Direction. Rewrite the listing below, changing each "dropdown" to "drop-down menu" and keeping every other character the same.

Records for the task.

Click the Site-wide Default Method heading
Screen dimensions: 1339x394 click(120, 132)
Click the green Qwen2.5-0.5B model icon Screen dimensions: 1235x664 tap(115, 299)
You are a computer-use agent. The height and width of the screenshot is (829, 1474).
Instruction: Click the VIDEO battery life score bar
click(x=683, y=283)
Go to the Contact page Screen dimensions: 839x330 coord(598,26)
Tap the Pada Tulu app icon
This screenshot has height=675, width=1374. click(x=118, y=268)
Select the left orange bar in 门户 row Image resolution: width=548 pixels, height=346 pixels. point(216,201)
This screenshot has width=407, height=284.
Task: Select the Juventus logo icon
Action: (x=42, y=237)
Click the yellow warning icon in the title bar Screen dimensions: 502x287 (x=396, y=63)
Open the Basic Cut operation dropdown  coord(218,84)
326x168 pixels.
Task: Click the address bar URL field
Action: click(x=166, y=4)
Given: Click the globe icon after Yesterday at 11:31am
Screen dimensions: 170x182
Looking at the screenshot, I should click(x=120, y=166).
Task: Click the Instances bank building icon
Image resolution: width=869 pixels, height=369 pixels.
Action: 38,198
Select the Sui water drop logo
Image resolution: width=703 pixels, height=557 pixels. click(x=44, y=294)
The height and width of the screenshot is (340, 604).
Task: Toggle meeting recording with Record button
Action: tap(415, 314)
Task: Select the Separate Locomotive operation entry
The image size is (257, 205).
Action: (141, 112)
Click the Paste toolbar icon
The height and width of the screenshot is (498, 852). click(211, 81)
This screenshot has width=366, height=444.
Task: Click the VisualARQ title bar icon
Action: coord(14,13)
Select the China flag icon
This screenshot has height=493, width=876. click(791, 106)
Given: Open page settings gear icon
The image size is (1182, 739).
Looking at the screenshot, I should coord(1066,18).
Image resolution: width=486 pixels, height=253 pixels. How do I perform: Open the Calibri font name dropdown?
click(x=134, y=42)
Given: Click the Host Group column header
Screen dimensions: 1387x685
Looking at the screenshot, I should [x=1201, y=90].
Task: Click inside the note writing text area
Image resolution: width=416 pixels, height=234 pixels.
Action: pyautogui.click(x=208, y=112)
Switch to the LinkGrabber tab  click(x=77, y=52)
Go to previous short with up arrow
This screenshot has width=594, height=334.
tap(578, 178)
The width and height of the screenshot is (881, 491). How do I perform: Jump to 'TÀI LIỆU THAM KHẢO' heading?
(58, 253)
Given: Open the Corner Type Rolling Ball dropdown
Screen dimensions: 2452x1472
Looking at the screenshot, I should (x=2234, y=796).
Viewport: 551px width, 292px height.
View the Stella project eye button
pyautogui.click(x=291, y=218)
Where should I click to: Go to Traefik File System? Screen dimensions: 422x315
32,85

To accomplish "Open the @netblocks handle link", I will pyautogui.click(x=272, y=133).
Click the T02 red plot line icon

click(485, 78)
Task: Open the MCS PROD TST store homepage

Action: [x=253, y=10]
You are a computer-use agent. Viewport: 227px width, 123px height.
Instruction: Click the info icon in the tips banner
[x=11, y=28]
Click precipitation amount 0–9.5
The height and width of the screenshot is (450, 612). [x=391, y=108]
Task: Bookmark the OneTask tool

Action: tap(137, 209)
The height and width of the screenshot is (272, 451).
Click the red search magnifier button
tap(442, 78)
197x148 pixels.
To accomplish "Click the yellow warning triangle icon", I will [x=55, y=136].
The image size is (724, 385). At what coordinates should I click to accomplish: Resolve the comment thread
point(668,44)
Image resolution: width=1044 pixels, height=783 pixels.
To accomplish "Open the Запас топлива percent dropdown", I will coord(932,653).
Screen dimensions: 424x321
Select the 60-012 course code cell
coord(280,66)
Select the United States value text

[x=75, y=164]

Solution to this problem.
Click the Site-wide Default Method heading
Screen dimensions: 1339x394 click(120, 132)
Click the green Qwen2.5-0.5B model icon Screen dimensions: 1235x664 tap(115, 299)
You are a computer-use agent. The height and width of the screenshot is (829, 1474).
Instruction: Click the VIDEO battery life score bar
click(x=683, y=283)
Go to the Contact page Screen dimensions: 839x330 coord(598,26)
Tap the Pada Tulu app icon
This screenshot has height=675, width=1374. click(x=118, y=268)
Select the left orange bar in 门户 row Image resolution: width=548 pixels, height=346 pixels. point(216,201)
This screenshot has width=407, height=284.
Task: Select the Juventus logo icon
Action: (x=42, y=237)
Click the yellow warning icon in the title bar Screen dimensions: 502x287 (x=396, y=63)
Open the Basic Cut operation drop-down menu  coord(218,84)
326x168 pixels.
Task: Click the address bar URL field
Action: click(x=166, y=4)
Given: Click the globe icon after Yesterday at 11:31am
Screen dimensions: 170x182
Looking at the screenshot, I should click(x=120, y=166).
Task: Click the Instances bank building icon
Image resolution: width=869 pixels, height=369 pixels.
Action: 38,198
Select the Sui water drop logo
Image resolution: width=703 pixels, height=557 pixels. click(x=44, y=294)
The height and width of the screenshot is (340, 604).
Task: Toggle meeting recording with Record button
Action: tap(415, 314)
Task: Select the Separate Locomotive operation entry
The image size is (257, 205).
Action: (141, 112)
Click the Paste toolbar icon
The height and width of the screenshot is (498, 852). click(211, 81)
This screenshot has width=366, height=444.
Task: Click the VisualARQ title bar icon
Action: coord(14,13)
Select the China flag icon
This screenshot has height=493, width=876. click(791, 106)
Given: Open page settings gear icon
The image size is (1182, 739).
Looking at the screenshot, I should coord(1066,18).
Image resolution: width=486 pixels, height=253 pixels. How do I perform: Open the Calibri font name drop-down menu?
click(x=134, y=42)
Given: Click the Host Group column header
Screen dimensions: 1387x685
Looking at the screenshot, I should [x=1201, y=90].
Task: Click inside the note writing text area
Image resolution: width=416 pixels, height=234 pixels.
Action: pyautogui.click(x=208, y=112)
Switch to the LinkGrabber tab  click(x=77, y=52)
Go to previous short with up arrow
This screenshot has width=594, height=334.
tap(578, 178)
The width and height of the screenshot is (881, 491). How do I perform: Jump to 'TÀI LIỆU THAM KHẢO' heading?
(58, 253)
Given: Open the Corner Type Rolling Ball drop-down menu
Screen dimensions: 2452x1472
Looking at the screenshot, I should (x=2234, y=796).
Viewport: 551px width, 292px height.
View the Stella project eye button
pyautogui.click(x=291, y=218)
Where should I click to: Go to Traefik File System? Screen dimensions: 422x315
32,85

To accomplish "Open the @netblocks handle link", I will pyautogui.click(x=272, y=133).
Click the T02 red plot line icon

click(485, 78)
Task: Open the MCS PROD TST store homepage

Action: [x=253, y=10]
You are a computer-use agent. Viewport: 227px width, 123px height.
Instruction: Click the info icon in the tips banner
[x=11, y=28]
Click precipitation amount 0–9.5
The height and width of the screenshot is (450, 612). [x=391, y=108]
Task: Bookmark the OneTask tool

Action: tap(137, 209)
The height and width of the screenshot is (272, 451).
Click the red search magnifier button
tap(442, 78)
197x148 pixels.
To accomplish "Click the yellow warning triangle icon", I will [x=55, y=136].
The image size is (724, 385). At what coordinates should I click to accomplish: Resolve the comment thread
point(668,44)
Image resolution: width=1044 pixels, height=783 pixels.
To accomplish "Open the Запас топлива percent drop-down menu", I will coord(932,653).
Screen dimensions: 424x321
Select the 60-012 course code cell
coord(280,66)
Select the United States value text

[x=75, y=164]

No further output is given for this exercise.